INTERVIEWAUSZUG:
--

Hinz&Kunzt: Kaum zu glauben, dass ein Sternekoch selbst mal gehungert hat.
Tim Raue: Ich weiß tatsächlich, was Hunger ist. Als ich in die Vorschule gegangen bin, hat meine Mutter eine Umschulung gemacht und mein Vater hat keinen Unterhalt gezahlt. Einmal am Tag habe ich im Hort etwas zu essen gekriegt, und wie das so ist, das hat nicht jeden Tag geklappt. Zu Hause gab es nicht immer was. Da stand vielleicht eine Tütensuppe rum, die ich mir heiß machen konnte.

H&K: Sie hatten als Kind oft das Gefühl, rumgeschubst zu werden.

--

Einträge des Datensatzes:

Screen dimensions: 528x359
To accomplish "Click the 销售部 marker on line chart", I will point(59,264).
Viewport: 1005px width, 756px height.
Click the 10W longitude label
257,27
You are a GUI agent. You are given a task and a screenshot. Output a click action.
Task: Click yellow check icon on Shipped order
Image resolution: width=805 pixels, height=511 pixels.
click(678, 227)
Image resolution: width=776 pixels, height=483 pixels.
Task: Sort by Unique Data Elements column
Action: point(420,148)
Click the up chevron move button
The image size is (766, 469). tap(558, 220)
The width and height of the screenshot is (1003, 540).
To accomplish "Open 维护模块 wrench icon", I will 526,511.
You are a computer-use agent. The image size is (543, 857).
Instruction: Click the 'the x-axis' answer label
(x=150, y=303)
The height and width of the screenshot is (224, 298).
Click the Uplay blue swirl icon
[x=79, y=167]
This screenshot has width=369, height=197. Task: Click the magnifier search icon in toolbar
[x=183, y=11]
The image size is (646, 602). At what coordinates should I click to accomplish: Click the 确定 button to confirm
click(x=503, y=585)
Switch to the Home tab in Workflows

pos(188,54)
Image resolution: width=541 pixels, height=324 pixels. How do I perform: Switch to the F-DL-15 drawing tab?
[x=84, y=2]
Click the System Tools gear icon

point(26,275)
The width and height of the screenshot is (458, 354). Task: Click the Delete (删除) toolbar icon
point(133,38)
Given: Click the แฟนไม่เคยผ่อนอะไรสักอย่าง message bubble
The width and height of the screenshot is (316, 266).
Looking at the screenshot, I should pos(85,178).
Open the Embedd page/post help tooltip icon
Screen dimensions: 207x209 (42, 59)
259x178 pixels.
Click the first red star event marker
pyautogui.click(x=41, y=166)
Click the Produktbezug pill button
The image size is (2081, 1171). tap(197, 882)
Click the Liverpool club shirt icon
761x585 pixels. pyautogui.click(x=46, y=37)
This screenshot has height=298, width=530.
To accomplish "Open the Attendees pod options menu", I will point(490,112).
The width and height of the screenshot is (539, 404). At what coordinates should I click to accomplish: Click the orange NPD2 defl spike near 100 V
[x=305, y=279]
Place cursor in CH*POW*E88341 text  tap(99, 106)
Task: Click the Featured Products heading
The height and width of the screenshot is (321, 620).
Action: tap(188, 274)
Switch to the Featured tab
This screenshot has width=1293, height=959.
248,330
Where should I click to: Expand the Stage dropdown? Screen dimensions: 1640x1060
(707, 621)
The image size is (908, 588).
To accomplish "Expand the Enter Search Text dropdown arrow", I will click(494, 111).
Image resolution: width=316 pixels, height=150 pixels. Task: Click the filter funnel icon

--

AUFGABE 1:
Beantworte anhand des Interviewauszugs:
(a) Was machte Tim Raues Mutter, als er in die Vorschule ging?
(b) Wie oft am Tag bekam er im Hort etwas zu essen?
(c) Welches Gefühl hatte er als Kind laut der letzten Aussage von H&K oft?
AUFGABE 2: Gib aus dem Interviewauszug den Abschnitt von „Hinz&Kunzt: Kaum zu“ bis einschließlich „rumgeschubst zu werden.“ wortgetreu wieder.
AUFGABE 3: Erkläre in ein bis drei Sätzen, warum Tim Raue laut dem Interviewauszug weiß, was Hunger ist.

MUSTERLÖSUNG 1:
(a) Sie machte eine Umschulung.
(b) Einmal am Tag.
(c) Das Gefühl, rumgeschubst zu werden.

MUSTERLÖSUNG 2:
Hinz&Kunzt: Kaum zu glauben, dass ein Sternekoch selbst mal gehungert hat.
Tim Raue: Ich weiß tatsächlich, was Hunger ist. Als ich in die Vorschule gegangen bin, hat meine Mutter eine Umschulung gemacht und mein Vater hat keinen Unterhalt gezahlt. Einmal am Tag habe ich im Hort etwas zu essen gekriegt, und wie das so ist, das hat nicht jeden Tag geklappt. Zu Hause gab es nicht immer was. Da stand vielleicht eine Tütensuppe rum, die ich mir heiß machen konnte.

H&K: Sie hatten als Kind oft das Gefühl, rumgeschubst zu werden.

MUSTERLÖSUNG 3: Als er in die Vorschule ging, machte seine Mutter eine Umschulung, und sein Vater zahlte keinen Unterhalt. Er bekam nur einmal am Tag im Hort etwas zu essen, was nicht jeden Tag klappte. Zu Hause gab es nicht immer etwas, höchstens vielleicht eine Tütensuppe.